(Records for locating described items)

╭──

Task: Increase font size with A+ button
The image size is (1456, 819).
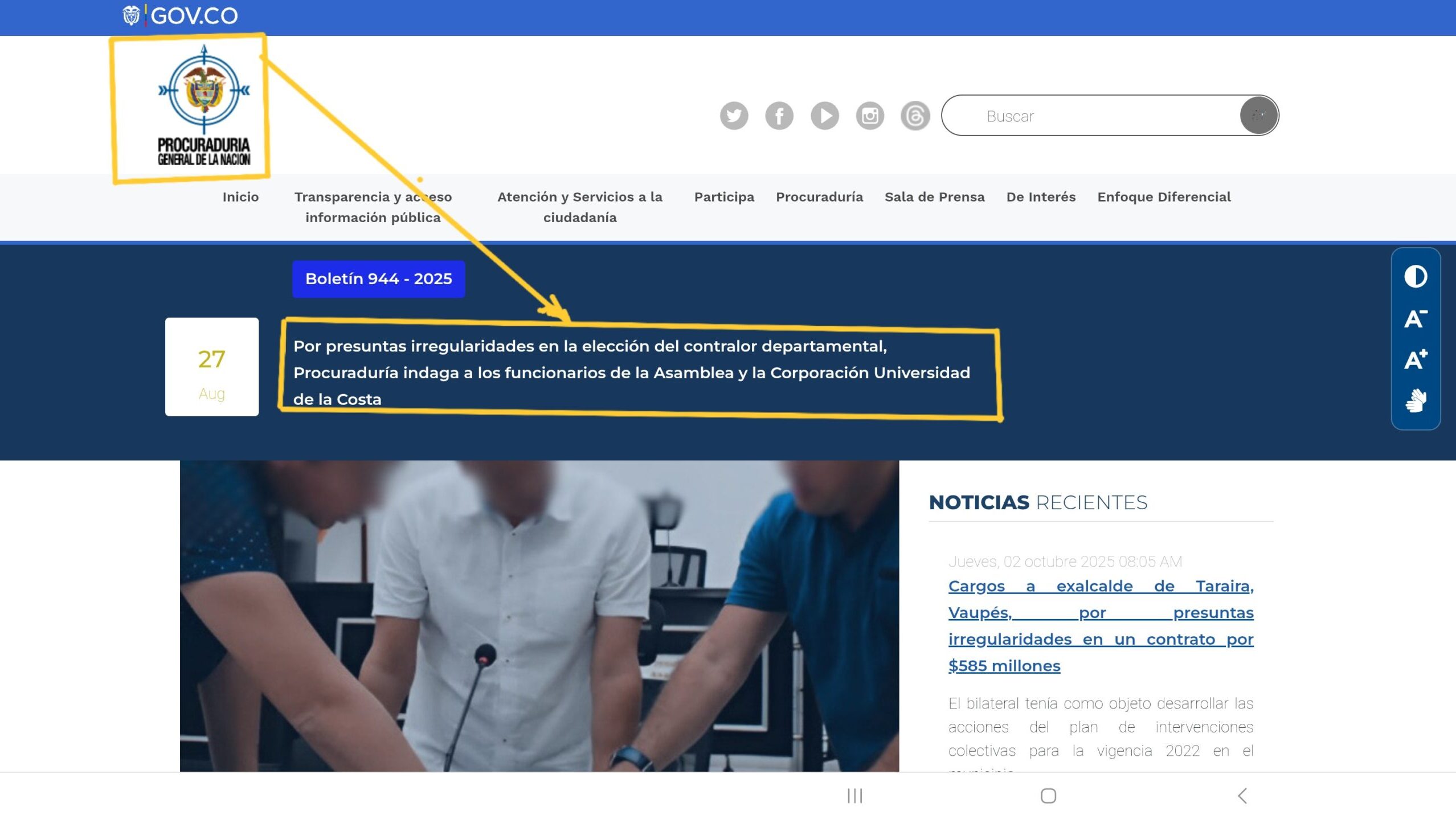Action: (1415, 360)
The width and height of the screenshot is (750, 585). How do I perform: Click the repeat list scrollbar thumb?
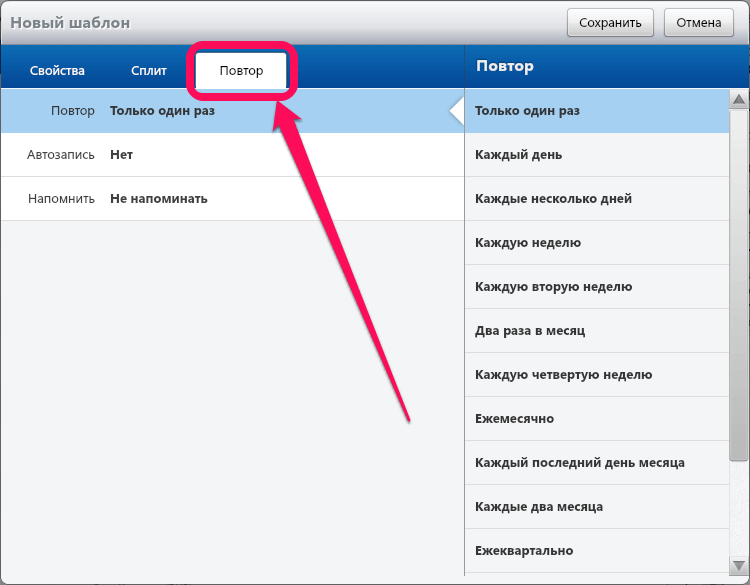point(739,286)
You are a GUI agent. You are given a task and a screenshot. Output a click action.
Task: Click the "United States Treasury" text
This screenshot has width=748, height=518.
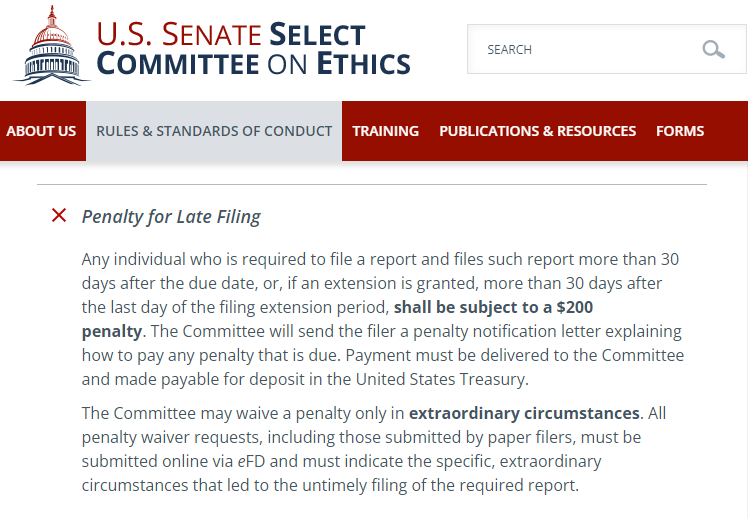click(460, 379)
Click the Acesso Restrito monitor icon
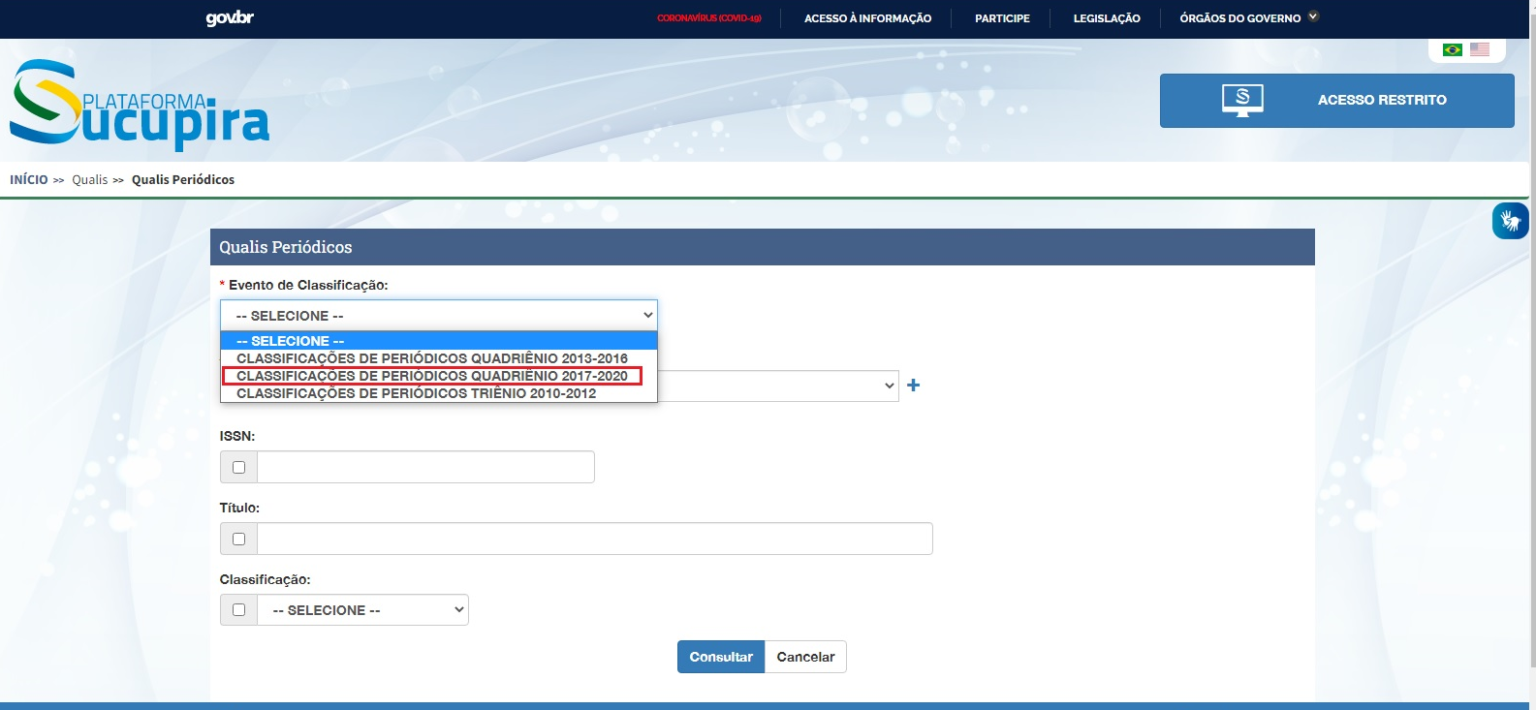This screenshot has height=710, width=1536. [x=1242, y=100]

╰──

Objective
Reproduce the material above word for word, leaving out the pictures.

Complete response
Task: Increase font size with A+ button
The image size is (1456, 819).
Action: (1415, 360)
The width and height of the screenshot is (750, 585). How do I perform: Click the repeat list scrollbar thumb?
point(739,286)
You are a GUI agent. You are given a task and a screenshot. Output a click action.
Task: Click the "United States Treasury" text
This screenshot has width=748, height=518.
click(460, 379)
Click the Acesso Restrito monitor icon
This screenshot has height=710, width=1536. [x=1242, y=100]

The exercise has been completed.